PÁGINA:
13º O melhor apoio e promoção que se podem dar ao Surf é tão só não continuar a destruir o que a natureza deu sem custos à Madeira: uma costa com bons espaços de mar para o treino e prática dos surfistas.

14º Seria bom que a Câmara da Calheta, entre outras autarquias, se pronunciasse sobre a destruição dos bons espaços de mar para o treino e prática dos surfistas, que são precisos para se poderem realizar as competições de surf.

15º Pena a autarquia não ter agido na altura em que se comprometiam as condições únicas da onda da Ponta Jardim, para realizar-se competições de âmbito mundial, que agora se tentam reabilitar. Não se defende o surf só a organizar ou promover competições. Defende-se, sobretudo, não destruindo as condições para a sua prática. Com a vantagem de proteger a paisagem autêntica, o ambiente e o turismo da Madeira.

PROBLEMAS A RESOLVER:
1 – Transcreva da listagem, sem qualquer alteração, as linhas que vão da que contém "This screenshot has height=891, width=1372." até à que contém "Action: (x=171, y=66)", incluindo ambas.
2 – Continue o texto sobre o surf na Madeira a partir do ponto em que termina.

CONJUNTO DE DADOS:
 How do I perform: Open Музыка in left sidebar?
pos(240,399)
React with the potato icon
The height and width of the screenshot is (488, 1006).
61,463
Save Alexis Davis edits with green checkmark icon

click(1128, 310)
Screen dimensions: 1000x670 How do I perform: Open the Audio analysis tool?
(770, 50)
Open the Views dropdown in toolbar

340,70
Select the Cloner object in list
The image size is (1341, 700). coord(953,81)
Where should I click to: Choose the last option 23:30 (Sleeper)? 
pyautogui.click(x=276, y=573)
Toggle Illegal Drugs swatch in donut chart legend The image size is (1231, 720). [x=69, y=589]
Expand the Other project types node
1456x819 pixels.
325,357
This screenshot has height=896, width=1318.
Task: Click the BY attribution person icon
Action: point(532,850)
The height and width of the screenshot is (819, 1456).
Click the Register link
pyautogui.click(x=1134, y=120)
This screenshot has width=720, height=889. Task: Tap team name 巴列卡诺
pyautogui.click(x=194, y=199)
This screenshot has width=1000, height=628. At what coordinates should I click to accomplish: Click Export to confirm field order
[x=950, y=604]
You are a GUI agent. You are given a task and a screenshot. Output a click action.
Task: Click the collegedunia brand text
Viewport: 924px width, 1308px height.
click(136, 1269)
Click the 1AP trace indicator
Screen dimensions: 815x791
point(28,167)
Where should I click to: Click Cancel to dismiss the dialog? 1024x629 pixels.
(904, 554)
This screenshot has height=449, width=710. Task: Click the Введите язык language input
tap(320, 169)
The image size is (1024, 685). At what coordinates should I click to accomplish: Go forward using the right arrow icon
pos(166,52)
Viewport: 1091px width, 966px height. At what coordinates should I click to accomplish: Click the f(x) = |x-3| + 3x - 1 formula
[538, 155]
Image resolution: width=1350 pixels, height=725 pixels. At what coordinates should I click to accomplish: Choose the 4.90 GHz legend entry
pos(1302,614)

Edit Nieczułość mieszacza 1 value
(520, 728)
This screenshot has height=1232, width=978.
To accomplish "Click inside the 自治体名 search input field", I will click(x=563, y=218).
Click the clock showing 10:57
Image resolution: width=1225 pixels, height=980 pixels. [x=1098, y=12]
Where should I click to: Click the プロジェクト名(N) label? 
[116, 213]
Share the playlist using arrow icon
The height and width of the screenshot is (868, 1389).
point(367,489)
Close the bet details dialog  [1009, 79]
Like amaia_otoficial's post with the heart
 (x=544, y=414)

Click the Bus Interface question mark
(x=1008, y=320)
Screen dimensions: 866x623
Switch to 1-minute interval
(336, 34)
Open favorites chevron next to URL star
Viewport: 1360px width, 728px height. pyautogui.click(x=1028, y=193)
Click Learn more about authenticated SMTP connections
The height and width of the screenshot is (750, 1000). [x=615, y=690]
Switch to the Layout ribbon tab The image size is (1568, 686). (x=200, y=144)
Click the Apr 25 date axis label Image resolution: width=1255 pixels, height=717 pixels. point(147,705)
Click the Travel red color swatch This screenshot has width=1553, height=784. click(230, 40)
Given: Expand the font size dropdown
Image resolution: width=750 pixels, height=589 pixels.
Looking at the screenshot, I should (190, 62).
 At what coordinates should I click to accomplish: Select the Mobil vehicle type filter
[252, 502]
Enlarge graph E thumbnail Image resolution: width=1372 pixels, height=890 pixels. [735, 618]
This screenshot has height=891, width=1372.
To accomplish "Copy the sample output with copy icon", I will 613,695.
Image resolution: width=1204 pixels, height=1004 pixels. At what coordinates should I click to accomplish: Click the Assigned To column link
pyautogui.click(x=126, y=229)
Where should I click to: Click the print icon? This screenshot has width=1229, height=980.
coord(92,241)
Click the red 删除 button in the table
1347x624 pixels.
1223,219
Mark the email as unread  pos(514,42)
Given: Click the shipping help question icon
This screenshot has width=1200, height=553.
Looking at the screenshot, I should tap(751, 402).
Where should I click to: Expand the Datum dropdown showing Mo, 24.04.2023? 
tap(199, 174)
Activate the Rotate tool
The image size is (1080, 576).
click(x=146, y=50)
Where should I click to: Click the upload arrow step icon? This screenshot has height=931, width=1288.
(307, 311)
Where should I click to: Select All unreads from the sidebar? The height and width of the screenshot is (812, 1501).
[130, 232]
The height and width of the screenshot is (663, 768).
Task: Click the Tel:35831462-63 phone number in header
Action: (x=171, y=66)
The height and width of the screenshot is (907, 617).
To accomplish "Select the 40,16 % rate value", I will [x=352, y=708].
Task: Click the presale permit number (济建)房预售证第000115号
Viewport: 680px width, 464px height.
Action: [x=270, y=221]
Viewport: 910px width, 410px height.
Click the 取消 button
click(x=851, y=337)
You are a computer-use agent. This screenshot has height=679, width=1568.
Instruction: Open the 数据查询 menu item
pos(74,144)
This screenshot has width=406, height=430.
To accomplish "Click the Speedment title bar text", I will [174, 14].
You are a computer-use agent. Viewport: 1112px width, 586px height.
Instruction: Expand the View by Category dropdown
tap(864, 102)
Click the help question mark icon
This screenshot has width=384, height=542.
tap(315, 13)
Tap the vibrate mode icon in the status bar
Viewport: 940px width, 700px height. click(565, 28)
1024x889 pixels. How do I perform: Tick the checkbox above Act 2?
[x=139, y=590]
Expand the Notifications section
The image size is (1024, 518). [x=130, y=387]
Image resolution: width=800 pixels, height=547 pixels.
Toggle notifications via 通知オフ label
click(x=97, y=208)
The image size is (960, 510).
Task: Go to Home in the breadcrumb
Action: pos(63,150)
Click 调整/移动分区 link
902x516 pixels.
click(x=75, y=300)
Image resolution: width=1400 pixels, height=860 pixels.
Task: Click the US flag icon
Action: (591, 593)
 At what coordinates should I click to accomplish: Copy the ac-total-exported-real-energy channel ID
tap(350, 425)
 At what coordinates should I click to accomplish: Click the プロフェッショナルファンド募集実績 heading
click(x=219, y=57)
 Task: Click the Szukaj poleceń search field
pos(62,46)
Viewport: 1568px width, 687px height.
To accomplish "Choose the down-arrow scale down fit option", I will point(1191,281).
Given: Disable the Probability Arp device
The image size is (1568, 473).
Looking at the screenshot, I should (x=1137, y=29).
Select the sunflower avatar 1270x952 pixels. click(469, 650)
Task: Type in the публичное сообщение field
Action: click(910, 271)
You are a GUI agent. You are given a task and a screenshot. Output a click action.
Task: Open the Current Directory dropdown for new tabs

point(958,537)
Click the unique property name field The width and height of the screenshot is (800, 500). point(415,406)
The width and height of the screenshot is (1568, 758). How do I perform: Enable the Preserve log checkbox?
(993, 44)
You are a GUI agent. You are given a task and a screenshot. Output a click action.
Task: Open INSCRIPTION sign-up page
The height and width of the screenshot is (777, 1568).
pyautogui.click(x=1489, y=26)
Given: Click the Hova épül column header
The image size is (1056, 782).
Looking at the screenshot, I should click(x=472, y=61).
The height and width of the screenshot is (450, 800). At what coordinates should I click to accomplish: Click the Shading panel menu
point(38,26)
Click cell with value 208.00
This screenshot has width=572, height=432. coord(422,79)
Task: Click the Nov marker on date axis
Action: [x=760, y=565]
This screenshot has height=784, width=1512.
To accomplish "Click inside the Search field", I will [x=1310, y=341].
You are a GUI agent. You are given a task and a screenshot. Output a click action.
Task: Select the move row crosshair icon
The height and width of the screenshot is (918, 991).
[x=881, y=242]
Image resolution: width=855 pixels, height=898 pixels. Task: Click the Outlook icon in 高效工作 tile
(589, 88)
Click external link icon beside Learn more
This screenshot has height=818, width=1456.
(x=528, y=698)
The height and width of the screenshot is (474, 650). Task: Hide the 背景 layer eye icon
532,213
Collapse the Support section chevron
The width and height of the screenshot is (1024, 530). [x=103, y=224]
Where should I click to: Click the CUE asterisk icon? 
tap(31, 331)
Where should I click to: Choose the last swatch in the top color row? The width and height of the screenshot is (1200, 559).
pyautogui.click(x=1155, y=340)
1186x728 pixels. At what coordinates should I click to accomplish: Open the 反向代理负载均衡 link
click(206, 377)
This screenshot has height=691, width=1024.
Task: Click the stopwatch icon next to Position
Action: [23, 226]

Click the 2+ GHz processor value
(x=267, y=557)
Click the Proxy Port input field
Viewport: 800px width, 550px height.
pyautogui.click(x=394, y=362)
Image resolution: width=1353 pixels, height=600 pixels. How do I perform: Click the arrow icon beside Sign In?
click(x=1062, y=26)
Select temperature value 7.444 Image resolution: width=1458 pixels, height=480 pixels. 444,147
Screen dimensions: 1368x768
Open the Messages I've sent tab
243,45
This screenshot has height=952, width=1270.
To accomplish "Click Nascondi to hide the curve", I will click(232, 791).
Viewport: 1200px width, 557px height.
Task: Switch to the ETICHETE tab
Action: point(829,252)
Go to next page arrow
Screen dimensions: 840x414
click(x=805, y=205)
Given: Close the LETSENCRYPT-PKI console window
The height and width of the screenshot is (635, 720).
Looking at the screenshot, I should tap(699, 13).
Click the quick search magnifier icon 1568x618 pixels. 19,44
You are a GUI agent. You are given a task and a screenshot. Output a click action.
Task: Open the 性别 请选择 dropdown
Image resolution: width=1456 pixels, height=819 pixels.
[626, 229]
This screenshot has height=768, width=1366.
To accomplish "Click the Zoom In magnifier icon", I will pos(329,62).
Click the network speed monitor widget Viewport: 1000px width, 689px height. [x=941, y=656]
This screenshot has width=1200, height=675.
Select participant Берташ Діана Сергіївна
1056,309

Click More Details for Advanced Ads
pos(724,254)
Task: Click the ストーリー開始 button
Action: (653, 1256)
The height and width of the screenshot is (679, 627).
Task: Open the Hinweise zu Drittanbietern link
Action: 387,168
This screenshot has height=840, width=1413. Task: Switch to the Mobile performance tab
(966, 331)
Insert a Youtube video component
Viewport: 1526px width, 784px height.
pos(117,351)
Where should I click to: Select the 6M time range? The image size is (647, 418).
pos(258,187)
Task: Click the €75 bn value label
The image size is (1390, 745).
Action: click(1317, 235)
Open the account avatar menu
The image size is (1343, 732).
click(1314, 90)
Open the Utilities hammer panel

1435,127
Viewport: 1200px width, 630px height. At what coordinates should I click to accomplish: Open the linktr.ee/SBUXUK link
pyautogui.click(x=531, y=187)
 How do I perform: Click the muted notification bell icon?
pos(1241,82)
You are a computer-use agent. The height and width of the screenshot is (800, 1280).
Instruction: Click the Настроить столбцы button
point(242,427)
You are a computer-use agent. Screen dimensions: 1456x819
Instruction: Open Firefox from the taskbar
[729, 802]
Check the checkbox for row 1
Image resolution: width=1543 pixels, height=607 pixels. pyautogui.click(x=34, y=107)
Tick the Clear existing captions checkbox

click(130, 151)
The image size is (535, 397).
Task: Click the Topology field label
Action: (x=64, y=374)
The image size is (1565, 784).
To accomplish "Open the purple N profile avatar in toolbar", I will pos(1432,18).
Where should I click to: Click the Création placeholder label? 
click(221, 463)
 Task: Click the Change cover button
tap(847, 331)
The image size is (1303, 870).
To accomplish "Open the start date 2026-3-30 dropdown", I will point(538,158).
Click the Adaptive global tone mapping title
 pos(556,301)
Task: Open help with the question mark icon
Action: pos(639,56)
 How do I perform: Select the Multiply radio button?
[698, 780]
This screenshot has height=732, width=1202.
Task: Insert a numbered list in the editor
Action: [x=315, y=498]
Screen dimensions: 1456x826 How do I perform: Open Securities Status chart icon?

RESULTADOS POR TAREFA:
1 –
This screenshot has height=891, width=1372.
To accomplish "Copy the sample output with copy icon", I will 613,695.
Image resolution: width=1204 pixels, height=1004 pixels. At what coordinates should I click to accomplish: Click the Assigned To column link
pyautogui.click(x=126, y=229)
Where should I click to: Click the print icon? This screenshot has width=1229, height=980.
coord(92,241)
Click the red 删除 button in the table
1347x624 pixels.
1223,219
Mark the email as unread  pos(514,42)
Given: Click the shipping help question icon
This screenshot has width=1200, height=553.
Looking at the screenshot, I should tap(751, 402).
Where should I click to: Expand the Datum dropdown showing Mo, 24.04.2023? 
tap(199, 174)
Activate the Rotate tool
The image size is (1080, 576).
click(x=146, y=50)
Where should I click to: Click the upload arrow step icon? This screenshot has height=931, width=1288.
(307, 311)
Where should I click to: Select All unreads from the sidebar? The height and width of the screenshot is (812, 1501).
[130, 232]
The height and width of the screenshot is (663, 768).
Task: Click the Tel:35831462-63 phone number in header
Action: (x=171, y=66)

2 –
16º Seria bom aproveitar a ocasião para anunciar esforços no sentido de recuperar as condições únicas da onda da Ponta Jardim. Diz-se que é possível, embora implique gastos. Essa seria uma boa notícia. Melhor ainda que o reconhecimento das potencialidades várias deste desporto, por parte das entidades regionais, que se saúda, note-se. Estamos e sempre estivemos abertos à colaboração e cooperação, no interesse de todos.

NDS
Madeira program director da Save the Waves Coalition
(Desde 22.09.2006)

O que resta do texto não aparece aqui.